Charlie, Alex, and I talked while Selby chain-smoked outside. I tried hard not to show my surprise when Alex mentioned that, until recently, he’d been attending a seminary in order to become a youth pastor.
“Oh!”I said. “So, you’re like a . . . Christian, then? Or . . . ?”
“I’m not going to throw any Bibles at you,”Alex said, grinning. “You don’t have to cross your arms quite so hard.”
He was right. I’d practically shrunk two sizes, sinking into myself and away from him. I hurried to drop my arms and sit up. Alex and Charlie both smiled through all my nervous acrobatics.
“So, who did it to you?”he asked. “Was it a specific pastor, or one particular church, or . . . ?”
“Huh?”
“Usually a response like yours comes from someone who got beat up by a religion. Physically, sexually, emotionally, spiritually. What’s your story?”
“Oh. Nothing. I mean, nothing like that ever happened. My mom was just really, you know . . . reasonable.”
“Ah, so I’m unreasonable.”
“No! I just mean—”
Alex poked my arm. “Only teasing. I understand, trust me. The ones who show up wearing crosses generally intend to crucify someone.”
“Does Selby know that you . . . ?”
Alex and Charlie both started laughing. “Are you kidding me?”Alex said. “I’ve been living with that little troll for two days already. The last thing I need is for her to go off about me and make-believe Jesus.”
All of us laughed at that.

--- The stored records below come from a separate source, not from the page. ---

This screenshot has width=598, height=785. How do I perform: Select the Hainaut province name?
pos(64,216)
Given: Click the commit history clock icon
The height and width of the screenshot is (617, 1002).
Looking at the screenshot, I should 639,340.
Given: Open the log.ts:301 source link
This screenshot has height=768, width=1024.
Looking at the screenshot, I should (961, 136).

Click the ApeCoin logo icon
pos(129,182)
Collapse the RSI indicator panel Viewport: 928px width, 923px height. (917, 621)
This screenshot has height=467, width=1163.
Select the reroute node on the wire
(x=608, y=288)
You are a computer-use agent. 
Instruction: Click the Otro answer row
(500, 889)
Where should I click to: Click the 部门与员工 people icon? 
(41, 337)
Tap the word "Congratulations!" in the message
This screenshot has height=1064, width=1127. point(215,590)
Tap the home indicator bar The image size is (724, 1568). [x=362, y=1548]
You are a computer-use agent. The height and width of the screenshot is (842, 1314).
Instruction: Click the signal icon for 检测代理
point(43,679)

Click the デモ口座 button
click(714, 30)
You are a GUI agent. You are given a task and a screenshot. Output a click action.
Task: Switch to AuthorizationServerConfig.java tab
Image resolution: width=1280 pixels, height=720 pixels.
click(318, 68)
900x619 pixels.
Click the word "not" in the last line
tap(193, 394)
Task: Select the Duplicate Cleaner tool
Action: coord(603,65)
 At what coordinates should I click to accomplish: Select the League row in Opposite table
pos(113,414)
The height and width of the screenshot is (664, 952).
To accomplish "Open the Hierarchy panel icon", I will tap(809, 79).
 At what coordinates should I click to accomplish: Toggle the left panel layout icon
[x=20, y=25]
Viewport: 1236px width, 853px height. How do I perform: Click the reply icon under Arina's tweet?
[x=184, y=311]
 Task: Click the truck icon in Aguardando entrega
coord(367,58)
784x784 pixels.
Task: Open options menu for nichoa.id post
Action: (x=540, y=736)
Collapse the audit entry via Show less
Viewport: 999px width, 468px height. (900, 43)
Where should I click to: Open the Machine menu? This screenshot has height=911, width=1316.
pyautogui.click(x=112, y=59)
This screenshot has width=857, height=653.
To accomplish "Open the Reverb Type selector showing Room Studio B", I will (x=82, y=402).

Frankly, I’d take whatever brand of faith Alex had over Selby’s caustic attitude anytime.
“So why’d you stop going?”I asked. “If you don’t mind.”
The mirth left Alex’s face. “I started asking certain questions, and those questions were not met with the lovingness I had expected. Eventually, it was decided that maybe it would be best if I took a
break.”
“ ‘It was decided’? Meaning—”
“Meaning I was gently, with the guidance of the Holy Spirit, of course, asked to ‘hate the sin and love the sinner,’ and would I please fuck off and never come back.”
The booth seemed to cool by twenty degrees.
“Maybe not in those exact words,”Alex said wryly. “But where I come from, the meaning comes through loud and clear. But don’t worry. They’re praying for me.”
An echo of Mrs. Brower’s frequent promise to do the same bounced back at me. I wondered if she was the type of person who could hurt someone like Alex. I didn’t think so, but you could never tell with religious people.
“You ever read it?”Alex asked. “The Bible, I mean? It’s okay if you didn’t. I’m still not going to walk you through the Four Spiritual Laws or anything.”
“What are those? I’m probably breaking them.”
“Trust me, it’s better if you don’t know. But have you? Ever read it?”
“No.”
“Well, lemme tell ya, there’s a lot of weird stuff in there. I know that. I’m not stupid. Believe me, nothing messes with your faith more than going to Bible college. But then there’s a few things that strike me as pretty clear, you know? Like, I dunno . . . ‘Love people.’ ‘Don’t judge.’ Those seem like easy ones to remember. Maybe not to do, but to try to do. I mean, I even feel bad for calling Selby a troll.”
“Oh, don’t feel bad about that,”I said. “It’s not a sin if it’s true.”
Alex looked me square in the eye, and for a second, I thought my joke had totally misfired. But then he laughed hard, and we were okay.
“I’m sorry about whatever happened,”I said.
“Thanks,”Alex said. “It’s been a long couple months, and I haven’t really had anyone I could trust to say any of that to. Just Chuck here, I guess, since he took me in.”
“He’s been staying with Stephen and me for a few months,”Charlie said.
“Right, but only, and I mean only, until I figure out what the fuck to do with the rest of my life,”Alex said. “As soon as I know that little tidbit, I am gone.”